EXERCISE BRIEF:
Using the listing below, show all lines that hold the word "icon".

DATASET ENTRIES:
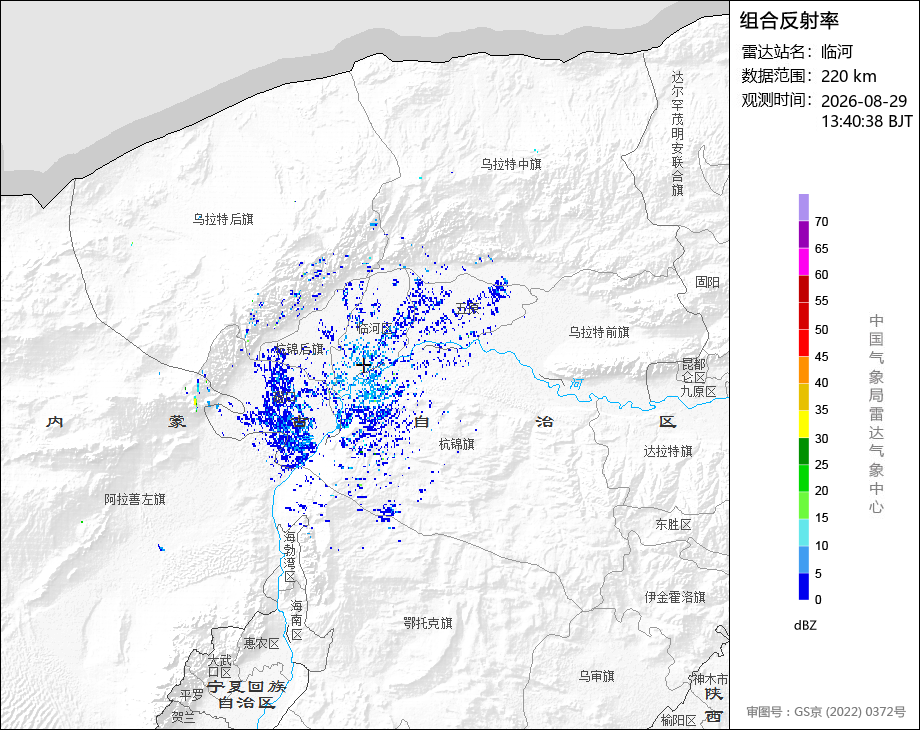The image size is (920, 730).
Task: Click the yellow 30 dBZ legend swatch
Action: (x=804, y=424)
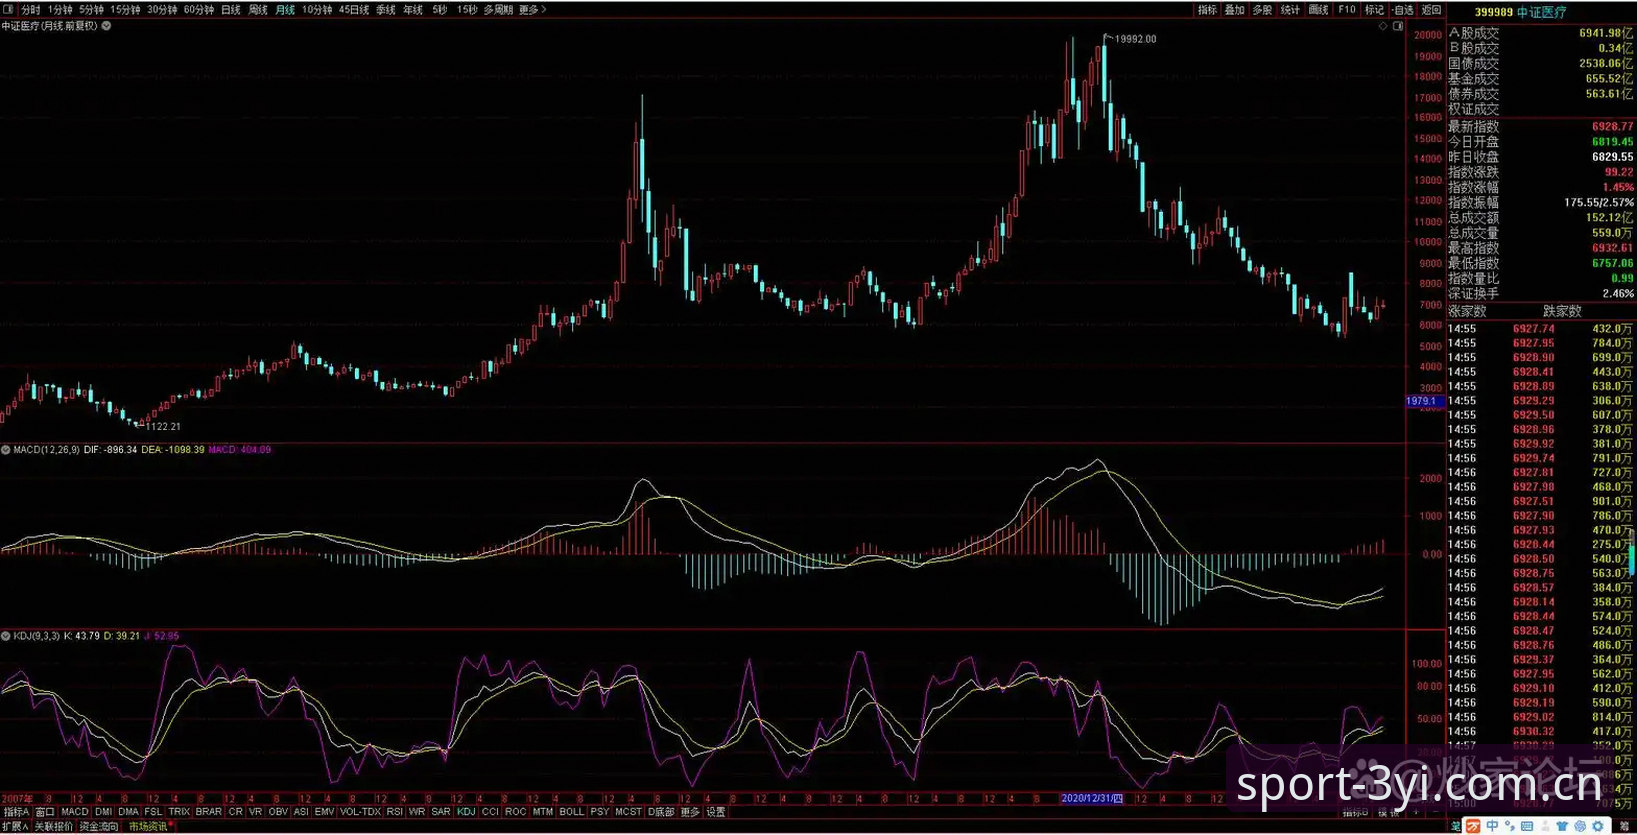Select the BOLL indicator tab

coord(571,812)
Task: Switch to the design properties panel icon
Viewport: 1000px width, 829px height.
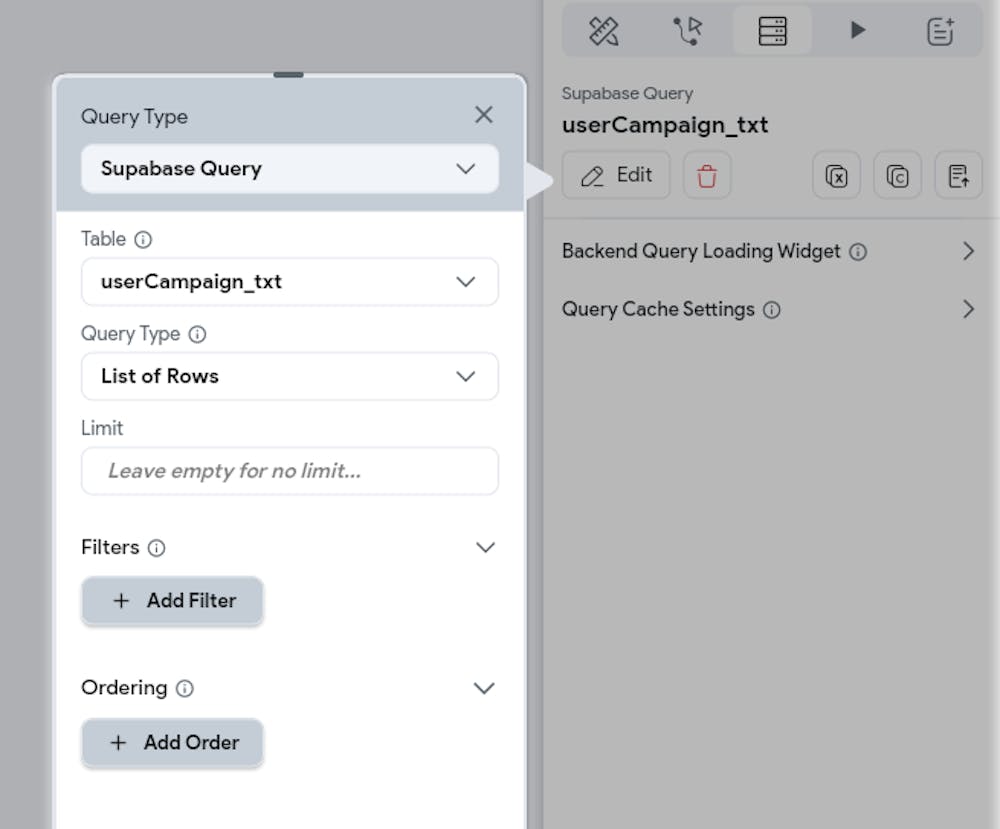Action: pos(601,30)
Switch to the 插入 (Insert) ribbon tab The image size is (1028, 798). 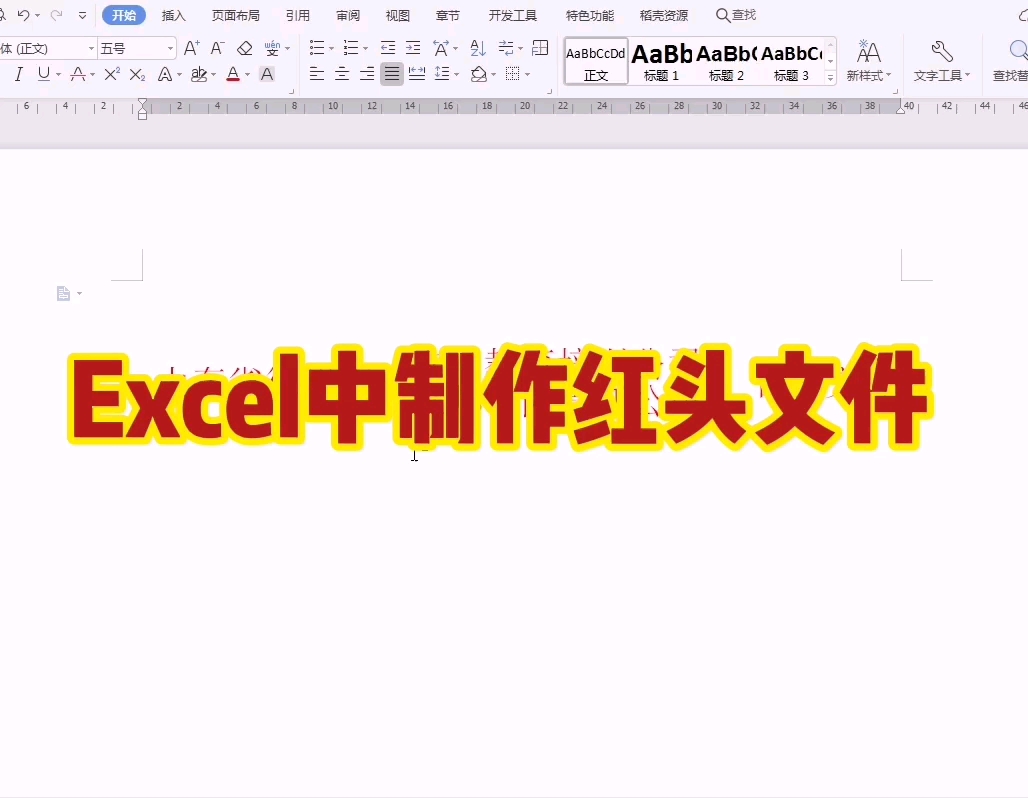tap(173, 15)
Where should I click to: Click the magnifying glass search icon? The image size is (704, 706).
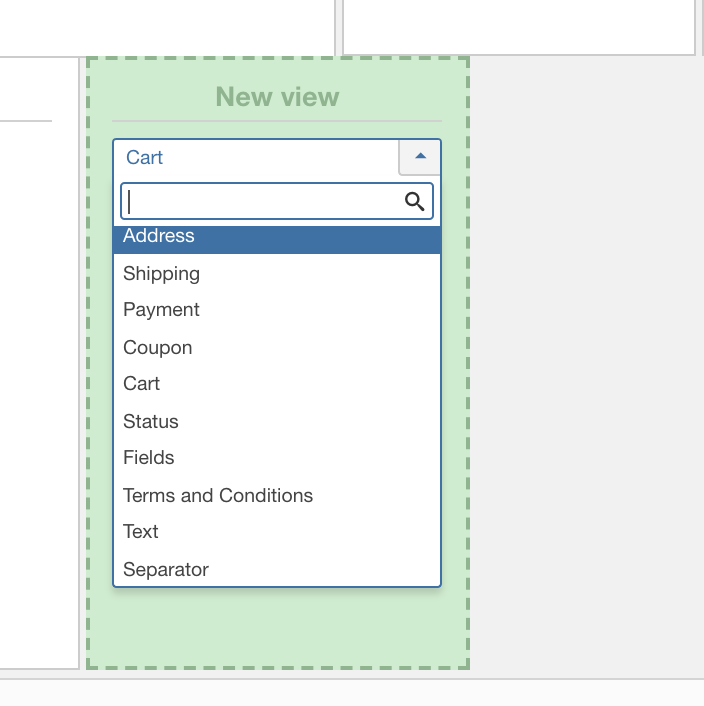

RESULT OF THE TASK:
Task: Switch to the design properties panel icon
Where should I click to: Click the magnifying glass search icon? The image size is (704, 706).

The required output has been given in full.